◆ Task directions: Every line below must be given again exactly.

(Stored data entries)
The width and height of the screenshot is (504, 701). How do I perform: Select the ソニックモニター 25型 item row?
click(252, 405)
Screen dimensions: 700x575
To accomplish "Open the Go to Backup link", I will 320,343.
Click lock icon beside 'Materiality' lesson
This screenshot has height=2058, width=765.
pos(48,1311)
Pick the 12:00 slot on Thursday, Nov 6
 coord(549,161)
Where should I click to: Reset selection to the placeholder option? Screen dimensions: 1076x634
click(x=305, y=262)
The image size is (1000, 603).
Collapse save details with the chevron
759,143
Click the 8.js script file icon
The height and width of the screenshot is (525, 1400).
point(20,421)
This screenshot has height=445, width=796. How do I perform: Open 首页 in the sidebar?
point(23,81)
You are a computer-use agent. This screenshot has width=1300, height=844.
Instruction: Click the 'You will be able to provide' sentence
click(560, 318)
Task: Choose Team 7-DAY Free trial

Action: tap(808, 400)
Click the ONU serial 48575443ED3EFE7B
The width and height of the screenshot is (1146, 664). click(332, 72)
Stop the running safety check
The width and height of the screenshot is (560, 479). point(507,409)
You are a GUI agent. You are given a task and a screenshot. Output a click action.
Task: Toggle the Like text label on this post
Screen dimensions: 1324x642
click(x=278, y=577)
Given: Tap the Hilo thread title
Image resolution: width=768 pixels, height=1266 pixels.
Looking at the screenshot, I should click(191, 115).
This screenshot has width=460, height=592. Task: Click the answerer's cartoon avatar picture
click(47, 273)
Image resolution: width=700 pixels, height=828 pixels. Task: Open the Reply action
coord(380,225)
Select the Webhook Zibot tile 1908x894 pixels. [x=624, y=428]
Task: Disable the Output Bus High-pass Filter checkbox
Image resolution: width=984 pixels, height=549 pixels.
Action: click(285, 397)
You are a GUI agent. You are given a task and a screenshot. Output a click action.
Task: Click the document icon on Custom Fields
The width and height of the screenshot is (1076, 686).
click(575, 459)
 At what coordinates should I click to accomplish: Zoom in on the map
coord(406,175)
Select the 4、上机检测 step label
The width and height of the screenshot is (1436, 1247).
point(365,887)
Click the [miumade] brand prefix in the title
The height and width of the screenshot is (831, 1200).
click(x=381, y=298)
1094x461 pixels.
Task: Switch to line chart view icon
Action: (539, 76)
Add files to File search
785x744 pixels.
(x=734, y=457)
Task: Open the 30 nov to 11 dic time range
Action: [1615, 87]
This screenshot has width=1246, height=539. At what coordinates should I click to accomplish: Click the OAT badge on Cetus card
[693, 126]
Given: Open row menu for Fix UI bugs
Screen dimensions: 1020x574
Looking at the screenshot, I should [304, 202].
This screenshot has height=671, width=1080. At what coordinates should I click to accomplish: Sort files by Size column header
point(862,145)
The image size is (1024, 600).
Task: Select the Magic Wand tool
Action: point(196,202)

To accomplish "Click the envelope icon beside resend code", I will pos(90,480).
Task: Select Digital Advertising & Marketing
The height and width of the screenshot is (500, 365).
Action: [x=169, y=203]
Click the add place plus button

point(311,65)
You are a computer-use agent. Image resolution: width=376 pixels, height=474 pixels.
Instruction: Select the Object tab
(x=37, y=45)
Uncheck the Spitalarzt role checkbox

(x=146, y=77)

◆ Problem solution:
The width and height of the screenshot is (504, 701). How do I perform: Select the ソニックモニター 25型 item row?
click(252, 405)
Screen dimensions: 700x575
To accomplish "Open the Go to Backup link", I will 320,343.
Click lock icon beside 'Materiality' lesson
This screenshot has height=2058, width=765.
pos(48,1311)
Pick the 12:00 slot on Thursday, Nov 6
 coord(549,161)
Where should I click to: Reset selection to the placeholder option? Screen dimensions: 1076x634
click(x=305, y=262)
The image size is (1000, 603).
Collapse save details with the chevron
759,143
Click the 8.js script file icon
The height and width of the screenshot is (525, 1400).
point(20,421)
This screenshot has height=445, width=796. How do I perform: Open 首页 in the sidebar?
point(23,81)
You are a computer-use agent. This screenshot has width=1300, height=844.
Instruction: Click the 'You will be able to provide' sentence
click(560, 318)
Task: Choose Team 7-DAY Free trial

Action: tap(808, 400)
Click the ONU serial 48575443ED3EFE7B
The width and height of the screenshot is (1146, 664). click(332, 72)
Stop the running safety check
The width and height of the screenshot is (560, 479). point(507,409)
You are a GUI agent. You are given a task and a screenshot. Output a click action.
Task: Toggle the Like text label on this post
Screen dimensions: 1324x642
click(x=278, y=577)
Given: Tap the Hilo thread title
Image resolution: width=768 pixels, height=1266 pixels.
Looking at the screenshot, I should click(191, 115).
This screenshot has width=460, height=592. Task: Click the answerer's cartoon avatar picture
click(47, 273)
Image resolution: width=700 pixels, height=828 pixels. Task: Open the Reply action
coord(380,225)
Select the Webhook Zibot tile 1908x894 pixels. [x=624, y=428]
Task: Disable the Output Bus High-pass Filter checkbox
Image resolution: width=984 pixels, height=549 pixels.
Action: click(285, 397)
You are a GUI agent. You are given a task and a screenshot. Output a click action.
Task: Click the document icon on Custom Fields
The width and height of the screenshot is (1076, 686).
click(575, 459)
 At what coordinates should I click to accomplish: Zoom in on the map
coord(406,175)
Select the 4、上机检测 step label
The width and height of the screenshot is (1436, 1247).
point(365,887)
Click the [miumade] brand prefix in the title
The height and width of the screenshot is (831, 1200).
click(x=381, y=298)
1094x461 pixels.
Task: Switch to line chart view icon
Action: (539, 76)
Add files to File search
785x744 pixels.
(x=734, y=457)
Task: Open the 30 nov to 11 dic time range
Action: [1615, 87]
This screenshot has width=1246, height=539. At what coordinates should I click to accomplish: Click the OAT badge on Cetus card
[693, 126]
Given: Open row menu for Fix UI bugs
Screen dimensions: 1020x574
Looking at the screenshot, I should [304, 202].
This screenshot has height=671, width=1080. At what coordinates should I click to accomplish: Sort files by Size column header
point(862,145)
The image size is (1024, 600).
Task: Select the Magic Wand tool
Action: point(196,202)

To accomplish "Click the envelope icon beside resend code", I will pos(90,480).
Task: Select Digital Advertising & Marketing
The height and width of the screenshot is (500, 365).
Action: [x=169, y=203]
Click the add place plus button

point(311,65)
You are a computer-use agent. Image resolution: width=376 pixels, height=474 pixels.
Instruction: Select the Object tab
(x=37, y=45)
Uncheck the Spitalarzt role checkbox

(x=146, y=77)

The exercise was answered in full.